● **Data excerpts**:
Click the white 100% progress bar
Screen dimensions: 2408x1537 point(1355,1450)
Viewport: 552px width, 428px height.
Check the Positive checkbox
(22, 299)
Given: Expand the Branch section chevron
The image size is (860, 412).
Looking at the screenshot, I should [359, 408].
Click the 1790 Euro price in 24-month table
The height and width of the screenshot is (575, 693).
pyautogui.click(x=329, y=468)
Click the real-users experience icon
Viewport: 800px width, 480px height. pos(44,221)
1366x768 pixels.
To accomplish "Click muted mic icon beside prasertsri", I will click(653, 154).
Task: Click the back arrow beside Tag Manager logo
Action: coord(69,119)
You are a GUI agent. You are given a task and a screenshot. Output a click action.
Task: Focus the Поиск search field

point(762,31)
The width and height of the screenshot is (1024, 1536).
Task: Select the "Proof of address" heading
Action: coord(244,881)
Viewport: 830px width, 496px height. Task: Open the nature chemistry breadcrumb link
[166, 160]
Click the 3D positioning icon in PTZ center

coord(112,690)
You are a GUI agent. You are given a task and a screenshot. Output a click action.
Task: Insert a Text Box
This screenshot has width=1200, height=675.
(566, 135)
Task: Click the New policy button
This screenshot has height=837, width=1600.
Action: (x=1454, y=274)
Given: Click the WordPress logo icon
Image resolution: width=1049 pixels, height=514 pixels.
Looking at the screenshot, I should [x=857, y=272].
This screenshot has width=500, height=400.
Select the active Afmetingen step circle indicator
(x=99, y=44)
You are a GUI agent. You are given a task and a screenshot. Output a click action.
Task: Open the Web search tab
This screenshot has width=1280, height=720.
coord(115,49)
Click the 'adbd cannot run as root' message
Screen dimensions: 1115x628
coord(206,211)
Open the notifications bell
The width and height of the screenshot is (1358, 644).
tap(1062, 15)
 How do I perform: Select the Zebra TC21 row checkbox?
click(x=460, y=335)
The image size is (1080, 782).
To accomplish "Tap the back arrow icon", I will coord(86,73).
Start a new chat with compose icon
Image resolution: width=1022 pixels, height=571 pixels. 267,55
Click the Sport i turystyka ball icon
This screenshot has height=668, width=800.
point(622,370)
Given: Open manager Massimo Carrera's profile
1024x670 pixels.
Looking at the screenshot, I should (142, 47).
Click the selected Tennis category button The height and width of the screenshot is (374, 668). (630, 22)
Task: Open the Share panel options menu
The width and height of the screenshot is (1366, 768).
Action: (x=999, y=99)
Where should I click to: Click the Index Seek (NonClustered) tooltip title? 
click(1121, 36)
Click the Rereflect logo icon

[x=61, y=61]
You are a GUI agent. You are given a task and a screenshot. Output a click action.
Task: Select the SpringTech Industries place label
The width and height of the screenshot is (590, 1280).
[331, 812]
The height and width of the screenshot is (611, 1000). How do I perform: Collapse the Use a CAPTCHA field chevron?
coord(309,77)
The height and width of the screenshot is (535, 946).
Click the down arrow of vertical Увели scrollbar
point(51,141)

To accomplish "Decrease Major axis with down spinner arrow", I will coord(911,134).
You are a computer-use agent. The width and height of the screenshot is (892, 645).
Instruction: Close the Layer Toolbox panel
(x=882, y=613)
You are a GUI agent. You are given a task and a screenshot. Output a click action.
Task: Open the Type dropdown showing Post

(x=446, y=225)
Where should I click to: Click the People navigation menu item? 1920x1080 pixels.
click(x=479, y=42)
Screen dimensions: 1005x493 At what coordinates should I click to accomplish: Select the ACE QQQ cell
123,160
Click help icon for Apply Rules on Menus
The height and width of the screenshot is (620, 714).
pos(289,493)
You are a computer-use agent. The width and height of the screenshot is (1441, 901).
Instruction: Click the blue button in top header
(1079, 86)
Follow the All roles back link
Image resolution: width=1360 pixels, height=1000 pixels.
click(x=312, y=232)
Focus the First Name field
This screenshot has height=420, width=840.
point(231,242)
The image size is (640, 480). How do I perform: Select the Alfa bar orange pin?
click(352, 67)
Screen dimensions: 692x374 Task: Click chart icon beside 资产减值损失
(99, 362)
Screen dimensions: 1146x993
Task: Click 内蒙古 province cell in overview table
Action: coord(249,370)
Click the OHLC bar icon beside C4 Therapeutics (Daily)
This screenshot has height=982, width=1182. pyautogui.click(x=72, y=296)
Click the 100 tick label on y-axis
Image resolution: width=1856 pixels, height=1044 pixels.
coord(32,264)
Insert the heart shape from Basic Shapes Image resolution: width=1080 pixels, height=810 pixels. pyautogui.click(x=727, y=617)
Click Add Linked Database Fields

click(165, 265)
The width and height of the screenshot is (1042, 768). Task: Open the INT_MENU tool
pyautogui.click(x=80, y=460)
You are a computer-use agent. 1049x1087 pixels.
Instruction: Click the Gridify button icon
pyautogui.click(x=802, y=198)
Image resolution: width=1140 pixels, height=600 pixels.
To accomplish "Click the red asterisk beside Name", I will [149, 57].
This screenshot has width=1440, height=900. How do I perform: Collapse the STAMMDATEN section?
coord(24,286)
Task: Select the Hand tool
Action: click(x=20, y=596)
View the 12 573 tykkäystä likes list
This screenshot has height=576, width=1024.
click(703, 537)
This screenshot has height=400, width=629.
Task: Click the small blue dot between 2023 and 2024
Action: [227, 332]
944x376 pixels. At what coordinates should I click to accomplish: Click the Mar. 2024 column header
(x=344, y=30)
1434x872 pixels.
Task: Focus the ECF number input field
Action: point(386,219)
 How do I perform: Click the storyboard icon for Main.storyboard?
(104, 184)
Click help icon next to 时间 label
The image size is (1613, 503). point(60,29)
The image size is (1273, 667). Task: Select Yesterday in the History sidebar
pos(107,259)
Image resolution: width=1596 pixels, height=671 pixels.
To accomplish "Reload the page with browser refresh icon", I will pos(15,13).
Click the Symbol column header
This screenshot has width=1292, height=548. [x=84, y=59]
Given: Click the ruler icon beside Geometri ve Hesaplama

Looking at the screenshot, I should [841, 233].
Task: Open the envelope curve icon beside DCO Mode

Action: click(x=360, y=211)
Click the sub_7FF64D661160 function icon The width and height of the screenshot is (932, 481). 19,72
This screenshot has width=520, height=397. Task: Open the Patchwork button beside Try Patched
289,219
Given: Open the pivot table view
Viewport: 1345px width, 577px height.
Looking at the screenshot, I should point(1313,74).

● **Your instructions**: Could you restate every record above word for word?

● **Answer section**:
Click the white 100% progress bar
Screen dimensions: 2408x1537 point(1355,1450)
Viewport: 552px width, 428px height.
Check the Positive checkbox
(22, 299)
Given: Expand the Branch section chevron
The image size is (860, 412).
Looking at the screenshot, I should [359, 408].
Click the 1790 Euro price in 24-month table
The height and width of the screenshot is (575, 693).
pyautogui.click(x=329, y=468)
Click the real-users experience icon
Viewport: 800px width, 480px height. pos(44,221)
1366x768 pixels.
To accomplish "Click muted mic icon beside prasertsri", I will click(653, 154).
Task: Click the back arrow beside Tag Manager logo
Action: coord(69,119)
You are a GUI agent. You are given a task and a screenshot. Output a click action.
Task: Focus the Поиск search field

point(762,31)
The width and height of the screenshot is (1024, 1536).
Task: Select the "Proof of address" heading
Action: coord(244,881)
Viewport: 830px width, 496px height. Task: Open the nature chemistry breadcrumb link
[166, 160]
Click the 3D positioning icon in PTZ center

coord(112,690)
You are a GUI agent. You are given a task and a screenshot. Output a click action.
Task: Insert a Text Box
This screenshot has width=1200, height=675.
(566, 135)
Task: Click the New policy button
This screenshot has height=837, width=1600.
Action: (x=1454, y=274)
Given: Click the WordPress logo icon
Image resolution: width=1049 pixels, height=514 pixels.
Looking at the screenshot, I should [x=857, y=272].
This screenshot has width=500, height=400.
Select the active Afmetingen step circle indicator
(x=99, y=44)
You are a GUI agent. You are given a task and a screenshot. Output a click action.
Task: Open the Web search tab
This screenshot has width=1280, height=720.
coord(115,49)
Click the 'adbd cannot run as root' message
Screen dimensions: 1115x628
coord(206,211)
Open the notifications bell
The width and height of the screenshot is (1358, 644).
tap(1062, 15)
 How do I perform: Select the Zebra TC21 row checkbox?
click(x=460, y=335)
The image size is (1080, 782).
To accomplish "Tap the back arrow icon", I will coord(86,73).
Start a new chat with compose icon
Image resolution: width=1022 pixels, height=571 pixels. 267,55
Click the Sport i turystyka ball icon
This screenshot has height=668, width=800.
point(622,370)
Given: Open manager Massimo Carrera's profile
1024x670 pixels.
Looking at the screenshot, I should (142, 47).
Click the selected Tennis category button The height and width of the screenshot is (374, 668). (630, 22)
Task: Open the Share panel options menu
The width and height of the screenshot is (1366, 768).
Action: (x=999, y=99)
Where should I click to: Click the Index Seek (NonClustered) tooltip title? 
click(1121, 36)
Click the Rereflect logo icon

[x=61, y=61]
You are a GUI agent. You are given a task and a screenshot. Output a click action.
Task: Select the SpringTech Industries place label
The width and height of the screenshot is (590, 1280).
[331, 812]
The height and width of the screenshot is (611, 1000). How do I perform: Collapse the Use a CAPTCHA field chevron?
coord(309,77)
The height and width of the screenshot is (535, 946).
Click the down arrow of vertical Увели scrollbar
point(51,141)

To accomplish "Decrease Major axis with down spinner arrow", I will coord(911,134).
You are a computer-use agent. The width and height of the screenshot is (892, 645).
Instruction: Close the Layer Toolbox panel
(x=882, y=613)
You are a GUI agent. You are given a task and a screenshot. Output a click action.
Task: Open the Type dropdown showing Post

(x=446, y=225)
Where should I click to: Click the People navigation menu item? 1920x1080 pixels.
click(x=479, y=42)
Screen dimensions: 1005x493 At what coordinates should I click to accomplish: Select the ACE QQQ cell
123,160
Click help icon for Apply Rules on Menus
The height and width of the screenshot is (620, 714).
pos(289,493)
You are a computer-use agent. The width and height of the screenshot is (1441, 901).
Instruction: Click the blue button in top header
(1079, 86)
Follow the All roles back link
Image resolution: width=1360 pixels, height=1000 pixels.
click(x=312, y=232)
Focus the First Name field
This screenshot has height=420, width=840.
point(231,242)
The image size is (640, 480). How do I perform: Select the Alfa bar orange pin?
click(352, 67)
Screen dimensions: 692x374 Task: Click chart icon beside 资产减值损失
(99, 362)
Screen dimensions: 1146x993
Task: Click 内蒙古 province cell in overview table
Action: coord(249,370)
Click the OHLC bar icon beside C4 Therapeutics (Daily)
This screenshot has height=982, width=1182. pyautogui.click(x=72, y=296)
Click the 100 tick label on y-axis
Image resolution: width=1856 pixels, height=1044 pixels.
coord(32,264)
Insert the heart shape from Basic Shapes Image resolution: width=1080 pixels, height=810 pixels. pyautogui.click(x=727, y=617)
Click Add Linked Database Fields

click(165, 265)
The width and height of the screenshot is (1042, 768). Task: Open the INT_MENU tool
pyautogui.click(x=80, y=460)
You are a computer-use agent. 1049x1087 pixels.
Instruction: Click the Gridify button icon
pyautogui.click(x=802, y=198)
Image resolution: width=1140 pixels, height=600 pixels.
To accomplish "Click the red asterisk beside Name", I will [149, 57].
This screenshot has width=1440, height=900. How do I perform: Collapse the STAMMDATEN section?
coord(24,286)
Task: Select the Hand tool
Action: click(x=20, y=596)
View the 12 573 tykkäystä likes list
This screenshot has height=576, width=1024.
click(703, 537)
This screenshot has height=400, width=629.
Task: Click the small blue dot between 2023 and 2024
Action: [227, 332]
944x376 pixels. At what coordinates should I click to accomplish: Click the Mar. 2024 column header
(x=344, y=30)
1434x872 pixels.
Task: Focus the ECF number input field
Action: point(386,219)
 How do I perform: Click the storyboard icon for Main.storyboard?
(104, 184)
Click help icon next to 时间 label
The image size is (1613, 503). point(60,29)
The image size is (1273, 667). Task: Select Yesterday in the History sidebar
pos(107,259)
Image resolution: width=1596 pixels, height=671 pixels.
To accomplish "Reload the page with browser refresh icon", I will pos(15,13).
Click the Symbol column header
This screenshot has width=1292, height=548. [x=84, y=59]
Given: Click the ruler icon beside Geometri ve Hesaplama

Looking at the screenshot, I should [841, 233].
Task: Open the envelope curve icon beside DCO Mode

Action: click(x=360, y=211)
Click the sub_7FF64D661160 function icon The width and height of the screenshot is (932, 481). 19,72
This screenshot has width=520, height=397. Task: Open the Patchwork button beside Try Patched
289,219
Given: Open the pivot table view
Viewport: 1345px width, 577px height.
Looking at the screenshot, I should point(1313,74).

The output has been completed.